***** SUPPLIED INFORMATION *****

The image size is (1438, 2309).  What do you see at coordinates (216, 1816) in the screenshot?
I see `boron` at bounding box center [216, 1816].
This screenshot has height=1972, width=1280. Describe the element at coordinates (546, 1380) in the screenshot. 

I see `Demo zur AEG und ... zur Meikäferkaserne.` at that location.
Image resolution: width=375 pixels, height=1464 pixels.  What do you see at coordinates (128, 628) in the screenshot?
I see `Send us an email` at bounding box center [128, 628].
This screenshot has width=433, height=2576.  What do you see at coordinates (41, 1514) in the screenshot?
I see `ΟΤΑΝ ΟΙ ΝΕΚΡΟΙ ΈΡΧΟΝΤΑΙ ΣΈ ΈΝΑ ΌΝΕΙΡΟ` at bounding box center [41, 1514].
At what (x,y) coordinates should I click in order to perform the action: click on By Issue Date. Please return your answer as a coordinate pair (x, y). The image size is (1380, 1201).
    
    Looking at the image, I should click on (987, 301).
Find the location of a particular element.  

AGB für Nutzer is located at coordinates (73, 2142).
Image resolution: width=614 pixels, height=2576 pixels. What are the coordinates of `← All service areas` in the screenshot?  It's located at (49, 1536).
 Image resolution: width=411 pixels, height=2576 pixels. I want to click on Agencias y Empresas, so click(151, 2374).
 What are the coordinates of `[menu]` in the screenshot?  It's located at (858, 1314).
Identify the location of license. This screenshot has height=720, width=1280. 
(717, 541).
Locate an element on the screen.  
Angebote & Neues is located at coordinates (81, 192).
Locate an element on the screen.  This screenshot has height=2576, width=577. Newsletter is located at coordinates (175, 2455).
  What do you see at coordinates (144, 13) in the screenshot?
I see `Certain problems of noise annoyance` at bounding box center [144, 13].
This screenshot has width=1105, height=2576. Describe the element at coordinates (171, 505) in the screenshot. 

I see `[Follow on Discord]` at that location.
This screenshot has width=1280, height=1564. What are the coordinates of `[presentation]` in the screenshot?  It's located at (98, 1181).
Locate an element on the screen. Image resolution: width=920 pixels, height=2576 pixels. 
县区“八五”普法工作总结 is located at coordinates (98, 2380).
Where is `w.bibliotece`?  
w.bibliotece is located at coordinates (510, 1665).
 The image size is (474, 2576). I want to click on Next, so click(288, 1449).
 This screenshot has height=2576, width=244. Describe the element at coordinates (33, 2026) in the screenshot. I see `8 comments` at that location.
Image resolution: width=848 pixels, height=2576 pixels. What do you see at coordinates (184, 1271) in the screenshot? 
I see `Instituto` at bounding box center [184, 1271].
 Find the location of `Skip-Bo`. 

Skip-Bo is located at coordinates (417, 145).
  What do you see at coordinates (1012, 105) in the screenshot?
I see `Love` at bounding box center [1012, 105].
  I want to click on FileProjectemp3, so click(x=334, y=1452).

*****

Copy every line of the records above word for word.

# REPLY
The image size is (1438, 2309).  What do you see at coordinates (216, 1816) in the screenshot?
I see `boron` at bounding box center [216, 1816].
This screenshot has height=1972, width=1280. Describe the element at coordinates (546, 1380) in the screenshot. 

I see `Demo zur AEG und ... zur Meikäferkaserne.` at that location.
Image resolution: width=375 pixels, height=1464 pixels.  What do you see at coordinates (128, 628) in the screenshot?
I see `Send us an email` at bounding box center [128, 628].
This screenshot has width=433, height=2576.  What do you see at coordinates (41, 1514) in the screenshot?
I see `ΟΤΑΝ ΟΙ ΝΕΚΡΟΙ ΈΡΧΟΝΤΑΙ ΣΈ ΈΝΑ ΌΝΕΙΡΟ` at bounding box center [41, 1514].
At what (x,y) coordinates should I click in order to perform the action: click on By Issue Date. Please return your answer as a coordinate pair (x, y). The image size is (1380, 1201).
    
    Looking at the image, I should click on (987, 301).
Find the location of a particular element.  

AGB für Nutzer is located at coordinates (73, 2142).
Image resolution: width=614 pixels, height=2576 pixels. What are the coordinates of `← All service areas` in the screenshot?  It's located at (49, 1536).
 Image resolution: width=411 pixels, height=2576 pixels. I want to click on Agencias y Empresas, so click(151, 2374).
 What are the coordinates of `[menu]` in the screenshot?  It's located at (858, 1314).
Identify the location of license. This screenshot has height=720, width=1280. 
(717, 541).
Locate an element on the screen.  
Angebote & Neues is located at coordinates (81, 192).
Locate an element on the screen.  This screenshot has height=2576, width=577. Newsletter is located at coordinates (175, 2455).
  What do you see at coordinates (144, 13) in the screenshot?
I see `Certain problems of noise annoyance` at bounding box center [144, 13].
This screenshot has width=1105, height=2576. Describe the element at coordinates (171, 505) in the screenshot. 

I see `[Follow on Discord]` at that location.
This screenshot has width=1280, height=1564. What are the coordinates of `[presentation]` in the screenshot?  It's located at (98, 1181).
Locate an element on the screen. Image resolution: width=920 pixels, height=2576 pixels. 
县区“八五”普法工作总结 is located at coordinates (98, 2380).
Where is `w.bibliotece`?  
w.bibliotece is located at coordinates (510, 1665).
 The image size is (474, 2576). I want to click on Next, so click(288, 1449).
 This screenshot has height=2576, width=244. Describe the element at coordinates (33, 2026) in the screenshot. I see `8 comments` at that location.
Image resolution: width=848 pixels, height=2576 pixels. What do you see at coordinates (184, 1271) in the screenshot? 
I see `Instituto` at bounding box center [184, 1271].
 Find the location of `Skip-Bo`. 

Skip-Bo is located at coordinates (417, 145).
  What do you see at coordinates (1012, 105) in the screenshot?
I see `Love` at bounding box center [1012, 105].
  I want to click on FileProjectemp3, so click(x=334, y=1452).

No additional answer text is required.